Widzewiacy zaczęli dzień od wspólnego śniadania. Około godziny 11:00 rozpoczęli pierwszą jednostkę treningową, choć większość z nich nie musiała w tym celu opuszczać hotelowych pomieszczeń. Na boisku ćwiczyli tylko Jakub Mikołajczak oraz Piotr Zalewski, którzy z Dariuszem Jabłońskim zaliczyli między innymi ćwiczenia z gry na przedpolu.
Niedaleko nich, w namiocie przerobionym na minisiłownię, pracowali Marcel Stefaniak, Przemysław Banaszak oraz Marcel Gąsior. Całej trójce dolegają drobne problemy zdrowotne. Pierwszy nabawił się urazu nosa podczas sobotniego meczu kontrolnego z Lechem Poznań, a dwaj pozostali wcale nie wybiegali na murawę. Reszta drużyny, podzielona na dwie grupy, zaliczyła ćwiczenia rozciągające, siłowe czy wzmacniające niektóre partii mięśni w hotelowym budynku.

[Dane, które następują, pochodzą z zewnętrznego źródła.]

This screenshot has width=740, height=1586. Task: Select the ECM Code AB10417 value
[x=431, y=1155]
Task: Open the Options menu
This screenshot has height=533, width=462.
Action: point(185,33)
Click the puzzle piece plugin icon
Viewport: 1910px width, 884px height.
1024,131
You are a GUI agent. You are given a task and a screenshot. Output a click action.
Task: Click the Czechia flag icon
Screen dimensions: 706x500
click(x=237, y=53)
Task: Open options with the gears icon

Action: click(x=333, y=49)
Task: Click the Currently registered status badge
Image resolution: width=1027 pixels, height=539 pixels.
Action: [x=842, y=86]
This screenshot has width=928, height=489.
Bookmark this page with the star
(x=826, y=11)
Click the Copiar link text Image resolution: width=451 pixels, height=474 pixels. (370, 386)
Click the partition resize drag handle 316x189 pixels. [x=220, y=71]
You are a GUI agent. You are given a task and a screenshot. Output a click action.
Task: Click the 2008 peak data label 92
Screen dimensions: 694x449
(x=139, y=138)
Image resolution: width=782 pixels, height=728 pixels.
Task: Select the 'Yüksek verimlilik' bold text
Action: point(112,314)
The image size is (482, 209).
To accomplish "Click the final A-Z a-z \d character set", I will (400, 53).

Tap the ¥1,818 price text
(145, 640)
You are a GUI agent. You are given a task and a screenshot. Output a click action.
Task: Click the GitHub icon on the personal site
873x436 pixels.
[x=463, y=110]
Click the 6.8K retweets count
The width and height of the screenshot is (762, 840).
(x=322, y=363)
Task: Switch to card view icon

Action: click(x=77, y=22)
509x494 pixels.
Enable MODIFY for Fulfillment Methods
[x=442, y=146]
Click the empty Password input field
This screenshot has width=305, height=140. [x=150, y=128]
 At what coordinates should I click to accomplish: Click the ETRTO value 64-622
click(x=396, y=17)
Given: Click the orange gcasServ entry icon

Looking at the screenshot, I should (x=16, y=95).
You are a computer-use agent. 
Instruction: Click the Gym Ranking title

Po obiedzie widzewiacy dostali wolne, a na godzinę 18:00 Zbigniew Smółka zaplanował trening na boisku. Zajęcia trwały około dwóch godzin i nie należały do najlżejszych. Oddzielnie pracowali bramkarze (do Mikołajczaka oraz Zalewskiego dołączył Patryk Wolański), a pozostali gracze trenowali schematy taktyczne i sporo biegali. W końcowej fazie treningu młodzi piłkarze zaliczyli grę w siatkonogę.
Po południu na boisku w opalenickim ośrodku ćwiczyło dwudziestu czterech zawodników, więc skład od soboty nie zmienił się ani na jotę. Z drużyną nie trenowało natomiast trzech graczy. Sebastian Zieleniecki i Daniel Tanżyna dostali lżejszą pracę do wykonania, ponieważ przeciwko „Kolejorzowi” zaliczyli najwięcej minut. Dołączył do nich Gąsior i cała trójka wybrała się na przejażdżkę rowerową po okolicy. Co ciekawe, sprzęt został im udostępniony dzięki uprzejmości sztabu Lecha. Współpraca z poznaniakami przebiega wzorowo.
Dzień ma zakończyć dalsza część odprawy, poświęconej grze kontrolnej z lechitami. Po niej ekipa Widzewa pójdzie spać, bo w poniedziałek taryfy ulgowej nie będzie.